The world that we live within is fundamentally a quantum mechanical one. At their most basic level, the electrons and nuclei that compose the matter we observe around us are governed by the rules of quantum mechanics, which allow individual particles to exist in multiple states at once (quantum superposition) and multiple particles to remain intrinsically linked across large distances (quantum entanglement). Quantum phenomena such as these often seem non-intuitive to an outside observer, but in fact they are governed by a well-determined set of rules that actually provides a pathway for their precise control. Unfortunately, most quantum objects interact very strongly with their surrounding environments, so that they exist for only very short periods of time before their quantum properties are lost to the chaotic wash of millions of other particles immediately surrounding them.
We would like to identify long-lived quantum states that do not interact strongly with their surrounding environments, but that can be precisely manipulated by an outside observer. Such systems may find future uses in advanced information technologies (such as quantum computers), but only if they can be translated from a laboratory setting into practically-engineered electronic or photonic devices appropriate for scalable production.
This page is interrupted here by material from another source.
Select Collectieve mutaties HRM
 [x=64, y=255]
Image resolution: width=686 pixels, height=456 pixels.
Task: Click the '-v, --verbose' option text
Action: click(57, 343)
One quantum system that might potentially satisfy all of these criteria comes in the form of point defects in the semiconductor silicon carbide (SiC). We have identified six distinct defect types in the 4H polytype of SiC (4H-SiC) that, like the nitrogen-vacancy center in diamond, possess electronic bound states that can be used as quantum bits (qubits). For each of the six defect types, the spin of the electronic bound state can be optically initialized using an infrared laser, coherently controlled using microwaves, and then optically measured via a photoluminescence intensity measurement. These operations can be performed in an on-demand fashion, providing an outside observer with full control over the quantum states of the defect spins at temperatures ranging from liquid helium to room temperatures.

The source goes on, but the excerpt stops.